As a post script, and since these units seem to be "in the news" again lately, I'd like to say a few words about the designer of the 250 and 251.
Though EMT was a German firm, they hired an American, Dr. Barry Blesser, to perform the design. At the time, Barry was a professor at MIT. Designing the very first professional digital reverb in the early 70's, with the limited chip technology then available, must have been a tremendous challenge. Barry has told me that he spent much time wrestling with a fundamental problem in digital reverb design -- emulating the 3 dimensional properties that make a room sound like a "room" as opposed to, let's say, a plate.

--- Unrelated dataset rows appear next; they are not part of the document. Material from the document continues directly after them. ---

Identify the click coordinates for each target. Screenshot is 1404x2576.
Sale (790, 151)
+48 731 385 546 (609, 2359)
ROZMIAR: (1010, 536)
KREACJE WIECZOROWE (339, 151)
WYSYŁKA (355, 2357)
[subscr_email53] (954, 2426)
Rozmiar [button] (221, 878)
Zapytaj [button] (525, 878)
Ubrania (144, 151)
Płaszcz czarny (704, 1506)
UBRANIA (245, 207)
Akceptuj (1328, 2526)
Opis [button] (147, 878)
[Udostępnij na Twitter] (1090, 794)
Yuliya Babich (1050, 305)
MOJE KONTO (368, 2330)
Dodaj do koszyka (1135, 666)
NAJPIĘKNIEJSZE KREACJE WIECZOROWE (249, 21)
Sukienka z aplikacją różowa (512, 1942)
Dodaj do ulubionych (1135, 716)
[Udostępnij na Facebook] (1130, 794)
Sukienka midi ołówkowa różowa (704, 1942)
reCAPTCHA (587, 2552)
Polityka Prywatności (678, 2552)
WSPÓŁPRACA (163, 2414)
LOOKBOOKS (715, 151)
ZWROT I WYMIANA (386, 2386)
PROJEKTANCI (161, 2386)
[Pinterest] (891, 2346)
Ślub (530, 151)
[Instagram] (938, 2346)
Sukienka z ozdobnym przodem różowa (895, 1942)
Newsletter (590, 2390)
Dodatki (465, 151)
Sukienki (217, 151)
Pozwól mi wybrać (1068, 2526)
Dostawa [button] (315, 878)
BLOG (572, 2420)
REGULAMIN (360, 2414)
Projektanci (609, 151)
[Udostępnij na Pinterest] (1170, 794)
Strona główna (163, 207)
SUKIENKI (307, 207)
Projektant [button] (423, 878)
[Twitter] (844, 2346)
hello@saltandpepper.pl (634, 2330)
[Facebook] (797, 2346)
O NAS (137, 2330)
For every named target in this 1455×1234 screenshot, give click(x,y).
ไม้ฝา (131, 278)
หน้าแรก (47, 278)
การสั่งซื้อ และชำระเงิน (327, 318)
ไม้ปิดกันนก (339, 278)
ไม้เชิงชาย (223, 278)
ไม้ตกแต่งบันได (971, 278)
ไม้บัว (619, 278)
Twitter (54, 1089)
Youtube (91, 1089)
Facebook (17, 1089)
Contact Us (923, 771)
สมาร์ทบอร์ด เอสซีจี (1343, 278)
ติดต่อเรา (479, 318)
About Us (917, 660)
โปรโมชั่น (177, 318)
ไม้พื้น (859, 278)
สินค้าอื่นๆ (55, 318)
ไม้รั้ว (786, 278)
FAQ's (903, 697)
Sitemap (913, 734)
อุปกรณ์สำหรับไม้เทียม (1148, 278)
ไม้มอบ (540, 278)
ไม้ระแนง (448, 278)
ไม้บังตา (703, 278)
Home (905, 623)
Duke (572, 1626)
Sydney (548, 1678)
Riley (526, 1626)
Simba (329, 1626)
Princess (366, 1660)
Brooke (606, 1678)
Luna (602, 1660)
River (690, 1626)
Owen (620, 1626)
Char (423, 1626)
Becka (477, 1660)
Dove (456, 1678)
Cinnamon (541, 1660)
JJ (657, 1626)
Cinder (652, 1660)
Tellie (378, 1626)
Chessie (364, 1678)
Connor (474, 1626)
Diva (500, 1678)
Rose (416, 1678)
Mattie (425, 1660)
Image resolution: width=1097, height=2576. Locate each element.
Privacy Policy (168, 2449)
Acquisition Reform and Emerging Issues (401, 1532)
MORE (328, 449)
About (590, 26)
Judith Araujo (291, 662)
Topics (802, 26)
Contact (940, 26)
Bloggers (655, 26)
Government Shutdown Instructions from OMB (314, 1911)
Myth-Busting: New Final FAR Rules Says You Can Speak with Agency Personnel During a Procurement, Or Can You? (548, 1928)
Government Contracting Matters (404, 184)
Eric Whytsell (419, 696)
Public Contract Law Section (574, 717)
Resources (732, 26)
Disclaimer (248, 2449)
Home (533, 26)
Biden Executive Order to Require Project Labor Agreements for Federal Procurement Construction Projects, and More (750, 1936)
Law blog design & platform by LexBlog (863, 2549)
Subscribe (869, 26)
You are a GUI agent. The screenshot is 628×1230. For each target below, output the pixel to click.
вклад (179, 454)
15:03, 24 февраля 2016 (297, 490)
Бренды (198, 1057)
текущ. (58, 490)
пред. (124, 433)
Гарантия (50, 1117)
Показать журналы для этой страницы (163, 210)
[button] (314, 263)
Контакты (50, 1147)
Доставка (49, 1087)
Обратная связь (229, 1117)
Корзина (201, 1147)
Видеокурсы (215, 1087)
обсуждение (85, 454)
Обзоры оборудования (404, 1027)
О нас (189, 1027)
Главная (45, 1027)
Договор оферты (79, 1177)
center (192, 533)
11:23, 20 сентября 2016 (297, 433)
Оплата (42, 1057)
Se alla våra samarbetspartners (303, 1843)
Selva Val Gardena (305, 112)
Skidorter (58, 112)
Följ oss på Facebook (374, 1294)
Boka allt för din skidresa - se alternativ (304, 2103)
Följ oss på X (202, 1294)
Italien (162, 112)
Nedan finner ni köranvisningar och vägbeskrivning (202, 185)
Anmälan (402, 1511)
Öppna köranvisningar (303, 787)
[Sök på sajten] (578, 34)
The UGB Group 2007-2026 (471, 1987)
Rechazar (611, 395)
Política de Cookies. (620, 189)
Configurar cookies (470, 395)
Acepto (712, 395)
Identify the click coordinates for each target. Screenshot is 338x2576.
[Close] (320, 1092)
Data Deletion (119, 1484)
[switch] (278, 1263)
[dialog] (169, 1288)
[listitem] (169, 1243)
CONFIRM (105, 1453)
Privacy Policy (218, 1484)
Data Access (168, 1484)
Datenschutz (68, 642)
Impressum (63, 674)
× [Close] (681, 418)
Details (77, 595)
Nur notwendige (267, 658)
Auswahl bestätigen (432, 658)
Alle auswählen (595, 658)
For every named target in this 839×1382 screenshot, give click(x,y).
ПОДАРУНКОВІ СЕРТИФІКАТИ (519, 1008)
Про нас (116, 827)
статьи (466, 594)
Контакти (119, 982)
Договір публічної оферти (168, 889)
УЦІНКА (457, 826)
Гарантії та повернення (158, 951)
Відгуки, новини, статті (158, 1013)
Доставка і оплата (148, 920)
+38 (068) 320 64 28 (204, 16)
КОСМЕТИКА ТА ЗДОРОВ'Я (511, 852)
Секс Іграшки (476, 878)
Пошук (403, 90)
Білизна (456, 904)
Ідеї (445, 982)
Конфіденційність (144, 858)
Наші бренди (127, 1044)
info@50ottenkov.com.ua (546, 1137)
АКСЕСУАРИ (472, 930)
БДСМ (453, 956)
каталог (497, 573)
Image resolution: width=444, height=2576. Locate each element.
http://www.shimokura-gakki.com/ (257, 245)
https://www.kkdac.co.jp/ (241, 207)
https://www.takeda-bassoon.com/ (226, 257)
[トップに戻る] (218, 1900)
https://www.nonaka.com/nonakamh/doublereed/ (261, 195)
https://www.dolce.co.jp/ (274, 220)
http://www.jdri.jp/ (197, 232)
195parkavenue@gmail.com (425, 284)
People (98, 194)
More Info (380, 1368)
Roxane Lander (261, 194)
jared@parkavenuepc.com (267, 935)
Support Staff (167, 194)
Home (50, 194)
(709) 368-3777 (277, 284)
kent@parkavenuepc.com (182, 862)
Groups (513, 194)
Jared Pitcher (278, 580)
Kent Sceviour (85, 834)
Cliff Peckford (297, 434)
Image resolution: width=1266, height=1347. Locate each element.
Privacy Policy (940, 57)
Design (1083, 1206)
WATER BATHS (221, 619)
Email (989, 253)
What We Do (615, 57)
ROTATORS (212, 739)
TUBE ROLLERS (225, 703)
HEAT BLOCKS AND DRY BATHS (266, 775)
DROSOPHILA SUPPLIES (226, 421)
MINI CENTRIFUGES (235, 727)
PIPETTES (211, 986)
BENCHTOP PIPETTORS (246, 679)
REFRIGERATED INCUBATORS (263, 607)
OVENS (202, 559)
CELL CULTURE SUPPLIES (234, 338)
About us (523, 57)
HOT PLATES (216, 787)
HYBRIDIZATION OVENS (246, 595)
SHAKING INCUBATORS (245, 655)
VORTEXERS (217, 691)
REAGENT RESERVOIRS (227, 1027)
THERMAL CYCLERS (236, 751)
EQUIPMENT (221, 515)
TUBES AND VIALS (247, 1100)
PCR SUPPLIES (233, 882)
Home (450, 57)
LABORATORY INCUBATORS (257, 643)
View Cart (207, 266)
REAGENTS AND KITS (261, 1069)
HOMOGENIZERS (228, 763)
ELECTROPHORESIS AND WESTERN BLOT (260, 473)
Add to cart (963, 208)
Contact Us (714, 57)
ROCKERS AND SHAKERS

Barry wrote a landmark AES paper on digital audio in 1978, was involved with the founding of Lexicon, and served as an AES president in 1980.
Here's an archived audio recording of a talk he gave in 2000, at the Boston AES section. In it he discusses the future of pro audio and the impact of fast changing technology on what he calls career "threads". The Q&A session that follows it is interesting too.
http://www.dplay.com/aes/blesser.html
Barry is truly a gentleman and a scholar. I have tremendous admiration for him and his work. Isn't it amazing that 30 years later, the 250, with hundreds of discrete logic IC's, no microprocessor, and minimal RAM, is still considered one of the best sounding reverbs that money can buy?